Another great weekend and another unforgettable experience! This time I had the opportunity to stay at a hotel with 150 years of history behind it. Although I love modern, there is something comforting but also majestic about establishments with pedigree. Our lives today are so fast-paced, with so many changes happening so quickly that it sometimes feels like we don’t have time nor the interest for traditions and history.
Let’s take this time to discover the Palace Bellevue in Bern. Understanding its history and its different transition periods during which it had to reinvent itself can help ground us and give us hope that the old is also beautiful, that the old can pave the way for a better future.
For a weekend, I got to mingle with President Churchill, Russian princesses, Russian spies and Journalists from all over the world! Or at least I got to see their pictures and imagine how it would have been!
I also got to rest, eat fine foods designed by 16 points GaultMillau Executive Chef Gregor Zimmermann, who by the way is also part of the most exclusive gastronomy society in the world, Chefs des Chefs.
I had been at the Bellevue Palace for a special gastronomy event but had never stayed there as a guest. I was a bit apprehensive hoping that it would not be stuffy or too elitist. I’m not too keen on establishments where more attention is given to etiquette than to the heart, especially in the hospitality sector.
As soon as we entered the premises, we got greeted by the biggest smiles ever. Then of course it got even better upon checking-in! The Director, Urs Bührer kindly came down to personally welcome us and answer all our questions. I was in awe of the Grand design. I truly felt as if I had travelled back in time. Although a few minor details like the super hip background music and the designer Gin bottles gave the year away!
I totally felt comfortable and filled with energy and hope. Not sure why these feelings overcame me but they certainly felt good.
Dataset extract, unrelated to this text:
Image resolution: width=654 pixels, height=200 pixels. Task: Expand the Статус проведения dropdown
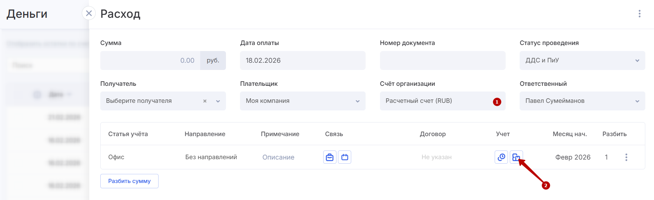582,60
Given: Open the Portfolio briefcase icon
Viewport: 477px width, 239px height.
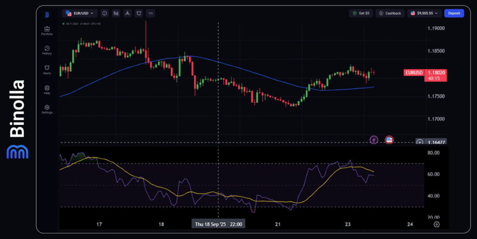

The Bellevue Palace, also known as the official guesthouse of the Swiss government has been a place of living history for 150 years. The hotel has always been the venue of choice for politicians and diplomats while in Bern. Also to be noted that it is a member of the prestigious five-star association Swiss Deluxe Hotels.
I now understand why such grand hotel (the only one) was housed in Bern – it is the perfect building and location to feature the power and history held by this town. Bern is known to be the biggest aristocratic city-state north of the Alps and a major power in the old Swiss Confederacy. It is also the Federal city of Switzerland.
Our Deluxe Junior Suites opened to a bigger than life view of the Bernese Alps and the river Aare. The type of antique furniture and colors used in the room made it really cozy and welcoming. It just felt good to be there.
OUR DINNING EXPERIENCE
The ambiance was calm, maybe because there were two separate galas happening outside as we were having dinner. The room, as any other room in the hotel, was stunning with its dazzling chandeliers.
The service matched the level expected from such a known and respected restaurant. Everyone who waited on us did more than just take orders, they in fact guided us and made excellent recommendations, from the food to the wine. It became increasingly clear that Chef Gregor Zimmermann and his team’s passion for food and details are translated in each plate served – it’s hospitality at the next level.
The style is a contemporary interpretation of classics, always using seasonal and fresh ingredients. And although I ate a lot, I didn’t leave the table feeling uncomfortably full. I was perfectly satisfied with zero guilt!
One of the highlights of the evening was having Director Urs Bührer sitting with us, recounting stories from his 10 years spent at the Bellevue Palace, then introducing us to the cooking team. He and Chef Gregor Zimmermann took us on a tour of the kitchen and shared insights as to the inner-workings of this perfectly running machine. It truly takes a well-trained, organized, calm and professional army to be able to pull off 2,500 events a year! The kitchen being too small, they use the room upstairs as their make-shift kitchen to complete the dishes prepared downstairs. Really, “Chapeau”!
Aside from the food and service, I will remember Gregor Zimmermann’s smile and humility the most. His candor and good spirit truly amazed me given his status but also the busy night he had before meeting me. True testament to a professional man!